CONTACT at Hope Mill Theatre 11-23 December

Images by Lee Baxter

OH MAN

Contact Young Company with Hetain Patel

Directed by Hetain Patel

A leisurely walk through Salford gazing at a skyline of half-built new skyscrapers and giant cranes. The audience is heading to a secret location for the latest production by ContactYoung Company . It feels like I’m entering a very male environment where a performer might suddenly walk off a building sight to wolf whistle, or stroll into the bushes to pee or do something else suitably blokish. Instead we enter a yard full of tyres and cars….there is sweat, grease and testosterone in the air….or is there?

Notes pinned to the fencing are verbatim quotes from men interviewed for this project. They reveal men who don’t always think how stereotypical images suggest. Men who are wary and also feel vulnerable post #MeToo. Men who are uncertain or feel restricted as to how to express their emotions in our society.

Cars are parked up with radios on and doors open. Like art installations they give additional snapshots of masculinity – young studs cruising on a Saturday night fuelled on fast food and hopes of fast women, father’s with cars full of toys and sippy cups, lease cars for business, sober and impressive.

In a garage space, CYC are clad in blue boilersuits squaring up eye to eye with the audience. This is very up close and personal. Full on and unapologetic they posture; knuckle grazing, hair smoothing and checking themselves out. This is a Haka that demonstrates strength and prowess, and also functions as a welcome. Oil drums are used to ear splitting effect. Photos are being taken. Poses shift from happy, carefree snaps for social media to tableau images that menace and disconcert. As with She Bangs The Drums earlier this year CYC deliver something that is punchy, provocative and challenging.

This work has been developed from extensive interviews with men in the community from groups such as M13 Boys and Salford Young Fathers Project. Director Hetain Patel and Producer Keisha Thompson are clearly passionate about this project and this production is bursting with ideas and energy from the whole company. It is as messy, vibrant and challenging as my teenage son’s bedroom.

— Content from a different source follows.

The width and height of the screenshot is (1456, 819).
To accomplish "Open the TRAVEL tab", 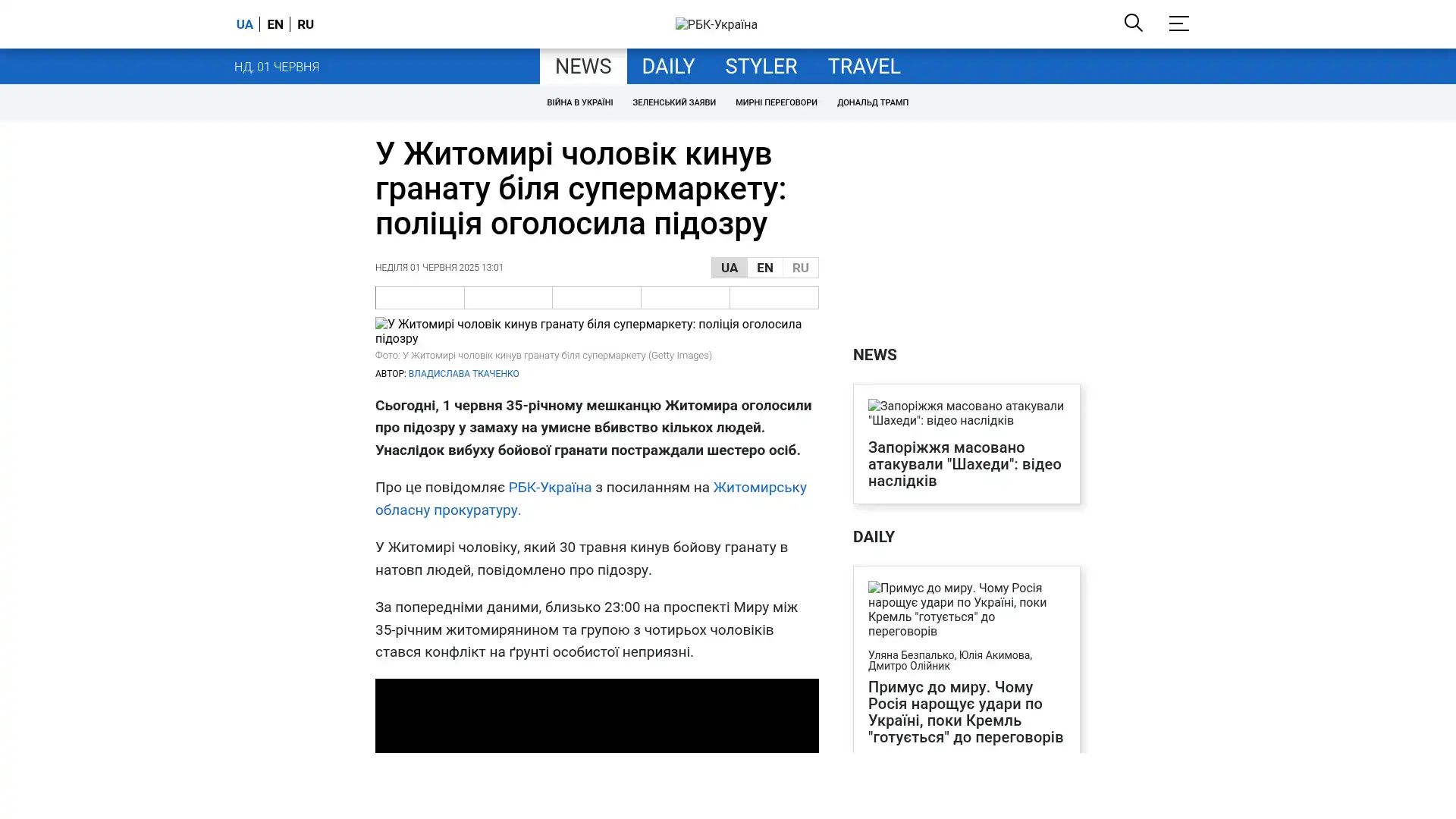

There are meaty chunks of group scenes in the sweaty gym where men feast on another’s potential sexual conquest sucking on the bones as though it were theirs. Yet the bloke’s awkwardness shines through despite his posturing and bravado. It is akin to watching a Ricky Gervais character in the gym instead of the office. Like layers of an onion this scene can repulse, unnerve and evoke pity.

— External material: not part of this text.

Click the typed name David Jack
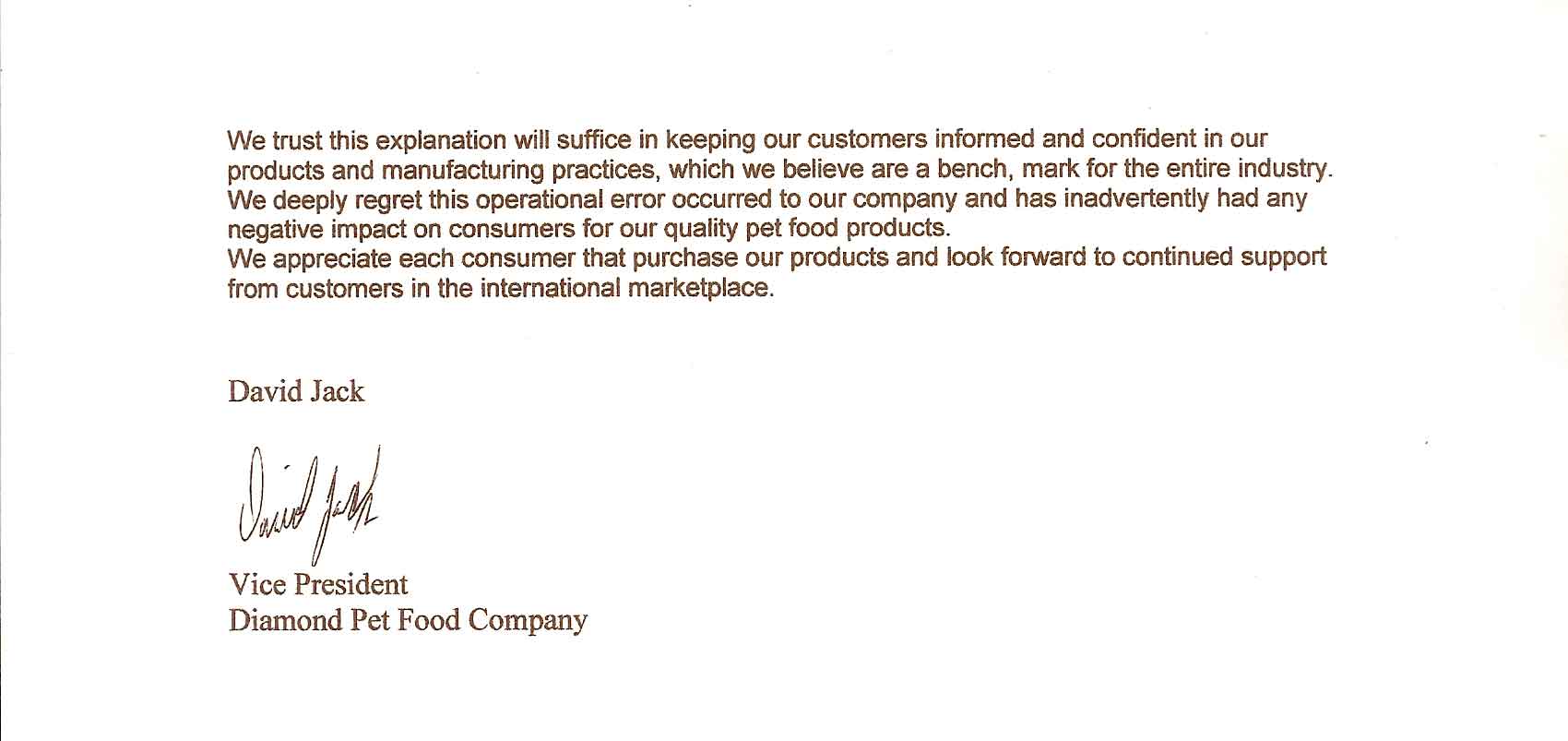Image resolution: width=1568 pixels, height=741 pixels. click(296, 391)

Using males and females from CYC cleverly allows for the predictable sexual stereotypes of men as predators and women as deserving whores or vulnerable victims to be frequently subverted and challenged. Women can be the aggressors and predators too. A playful gameshow highlights the confusion and risk of generalized assumptions as does an amusing scene on public transport.

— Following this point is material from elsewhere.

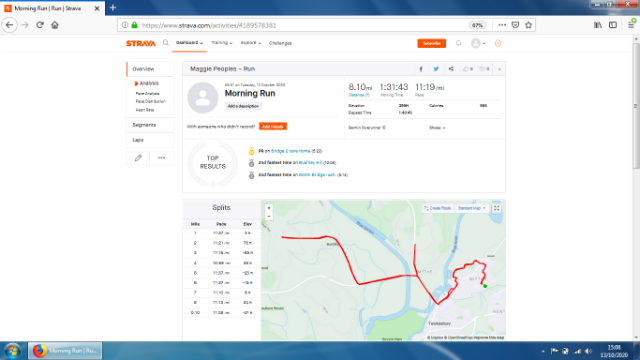Open the Challenges navigation link

[280, 43]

There are frequent shifts of mood and energy in the performance as emphasis shifts to look at rape and assault statistics or male suicide risk factors. Tender moments when monologues describe poignant moments such as when a traumatised 13 year old learned we place the blame on the victim not the culprit. A young man describes his ambitions as a dancer and his Libyan/Italian heritage and flips perceptions as he speaks of his father’s pride and encouragement. The M.O.T scene gleefully skits through our expectations of men and chillingly fails many of them placing them on a scrapheap they may struggle to escape from.

OH MAN opens up dialogue around our perceptions and expectations of men and questions just what it means to be masculine. There are no neat answers in this piece but there is palpable excitement as CYC challenge themselves and their audience.